# ATV Trailer Ideas Needed for wood



## sunnenman (Dec 21, 2000)

Greetings,
I have been searching for a heavy duty trailer to pull behind my Polaris for hauling fire wood. I have found a few nice trailer on the net but none have local dealers. It is very expensive to have these trailers shipped. Between $100 to $200. What do you use for hauling wood with your ATV? I am looking for a dealer near Lansing if possible.
Thanks!!!!
sunnenman


----------



## slowpoke (Jan 30, 2001)

sunnenman said:


> Greetings,
> I have been searching for a heavy duty trailer to pull behind my Polaris for hauling fire wood. I have found a few nice trailer on the net but none have local dealers. It is very expensive to have these trailers shipped. Between $100 to $200. What do you use for hauling wood with your ATV? I am looking for a dealer near Lansing if possible.
> Thanks!!!!
> sunnenman


http://flint.craigslist.org/for/2653332845.html

I have use a yard dump trailer something like this.
http://flint.craigslist.org/grd/2570824691.html
Keep a look out on Craigslist.


----------



## ENCORE (Sep 19, 2005)

I needed something for hauling wood and also to do a few other things, such as haul my portable for ice fishing. I did some checking also, but found that most would cost more than I was willing to pay.

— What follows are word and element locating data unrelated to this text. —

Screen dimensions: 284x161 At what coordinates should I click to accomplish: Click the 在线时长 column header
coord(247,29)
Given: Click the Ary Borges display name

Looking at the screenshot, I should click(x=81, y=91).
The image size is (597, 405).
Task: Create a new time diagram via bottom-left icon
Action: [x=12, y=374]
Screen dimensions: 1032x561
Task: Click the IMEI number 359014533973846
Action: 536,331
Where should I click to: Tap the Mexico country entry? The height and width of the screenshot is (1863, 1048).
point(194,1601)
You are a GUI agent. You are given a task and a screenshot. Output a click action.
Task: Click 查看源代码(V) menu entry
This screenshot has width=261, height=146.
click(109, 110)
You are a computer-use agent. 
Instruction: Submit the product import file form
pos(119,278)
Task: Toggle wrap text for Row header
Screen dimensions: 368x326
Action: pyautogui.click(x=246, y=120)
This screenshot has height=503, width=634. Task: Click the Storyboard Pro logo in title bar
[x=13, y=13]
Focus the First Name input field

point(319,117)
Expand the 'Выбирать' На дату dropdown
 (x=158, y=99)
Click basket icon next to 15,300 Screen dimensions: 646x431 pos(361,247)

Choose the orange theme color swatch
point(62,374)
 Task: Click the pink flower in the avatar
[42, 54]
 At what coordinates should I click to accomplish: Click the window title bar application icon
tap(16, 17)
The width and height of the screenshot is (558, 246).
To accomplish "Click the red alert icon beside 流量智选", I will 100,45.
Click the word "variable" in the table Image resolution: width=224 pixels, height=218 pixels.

So, I ended up using an old boat trailer that originally had bunks. I ended up with way less invested than had I purchased some thing new. I shortened the tongue and I replaced the bunks, then installed cross braces. From there, I decided that I'd just put 5/4 on it for the deck. I used the cross braces to hold the side racks. I also decided that it would be best to replace the bearings and races, just in case....

This works perfect for what I intended.... Now, I just need to figure out how to install the snowmobile skies, to utilize them once I get to the lake...


----------



## sourdough44 (Mar 2, 2008)

I pull a small 'hi-way able' utility trailer. It's about 4x6' or so, sold at the Tractor Supply type stores. Many of those made for ATV trailers will bend all up under a heavy load. I'd check out a small trailer made for towing behind a truck.


----------



## boomstick (Aug 31, 2010)

I found this trailer on craigs list for $50. Had a buddy do some welding on it. 2 new taller tires. Its held up for the last 3 years.


----------



## yooperguy (Mar 20, 2009)

I went with one of these. It's got a 1250lbs capacity which is more that my 2000 Sportsman 500 is supposed to tow. I use it primarily for firewood.

http://www.tractorsupply.com/ohio-steel-professional-grade-12-5-cu-ft-swivel-dump-cart-1027885


----------